[DATA EXCERPTS — start]
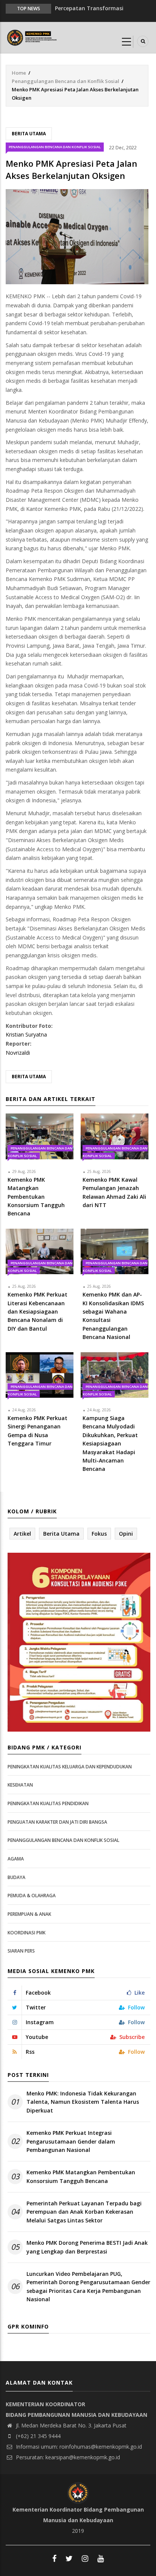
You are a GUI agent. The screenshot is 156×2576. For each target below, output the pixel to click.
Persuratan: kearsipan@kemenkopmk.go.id (67, 2457)
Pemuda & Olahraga (32, 1895)
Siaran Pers (21, 1951)
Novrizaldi (18, 1052)
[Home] (32, 37)
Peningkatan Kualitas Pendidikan (48, 1803)
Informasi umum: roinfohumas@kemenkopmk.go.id (78, 2446)
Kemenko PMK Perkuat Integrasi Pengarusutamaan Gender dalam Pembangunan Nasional (71, 2141)
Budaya (16, 1877)
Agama (16, 1859)
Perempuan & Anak (29, 1914)
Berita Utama (29, 133)
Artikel (22, 1533)
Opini (126, 1533)
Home (19, 72)
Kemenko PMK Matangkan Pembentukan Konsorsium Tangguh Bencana (81, 2176)
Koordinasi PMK (26, 1932)
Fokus (99, 1533)
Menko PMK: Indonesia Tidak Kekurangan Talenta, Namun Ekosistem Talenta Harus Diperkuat (83, 2102)
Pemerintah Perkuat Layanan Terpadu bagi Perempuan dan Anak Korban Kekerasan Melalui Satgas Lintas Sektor (84, 2212)
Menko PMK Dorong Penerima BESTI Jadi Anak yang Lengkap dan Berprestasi (87, 2247)
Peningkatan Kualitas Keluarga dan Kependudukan (70, 1766)
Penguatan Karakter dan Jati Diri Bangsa (57, 1822)
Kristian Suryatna (26, 1034)
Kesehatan (20, 1785)
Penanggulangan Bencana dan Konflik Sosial (65, 81)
[DATA EXCERPTS — finish]
— EXERCISE REQUIREMENTS —
Should a picture appear among the entries, skip it and copy the rest exactly.

— EXERCISE RESULT —
You are a GUI agent. The screenshot is 156×2576. For each target below, output the pixel to click.
Persuratan: kearsipan@kemenkopmk.go.id (67, 2457)
Pemuda & Olahraga (32, 1895)
Siaran Pers (21, 1951)
Novrizaldi (18, 1052)
[Home] (32, 37)
Peningkatan Kualitas Pendidikan (48, 1803)
Informasi umum: roinfohumas@kemenkopmk.go.id (78, 2446)
Kemenko PMK Perkuat Integrasi Pengarusutamaan Gender dalam Pembangunan Nasional (71, 2141)
Budaya (16, 1877)
Agama (16, 1859)
Perempuan & Anak (29, 1914)
Berita Utama (29, 133)
Artikel (22, 1533)
Opini (126, 1533)
Home (19, 72)
Kemenko PMK Matangkan Pembentukan Konsorsium Tangguh Bencana (81, 2176)
Koordinasi PMK (26, 1932)
Fokus (99, 1533)
Menko PMK: Indonesia Tidak Kekurangan Talenta, Namun Ekosistem Talenta Harus Diperkuat (83, 2102)
Pemerintah Perkuat Layanan Terpadu bagi Perempuan dan Anak Korban Kekerasan Melalui Satgas Lintas Sektor (84, 2212)
Menko PMK Dorong Penerima BESTI Jadi Anak yang Lengkap dan Berprestasi (87, 2247)
Peningkatan Kualitas Keluarga dan Kependudukan (70, 1766)
Penguatan Karakter dan Jati Diri Bangsa (57, 1822)
Kristian Suryatna (26, 1034)
Kesehatan (20, 1785)
Penanggulangan Bencana dan Konflik Sosial (65, 81)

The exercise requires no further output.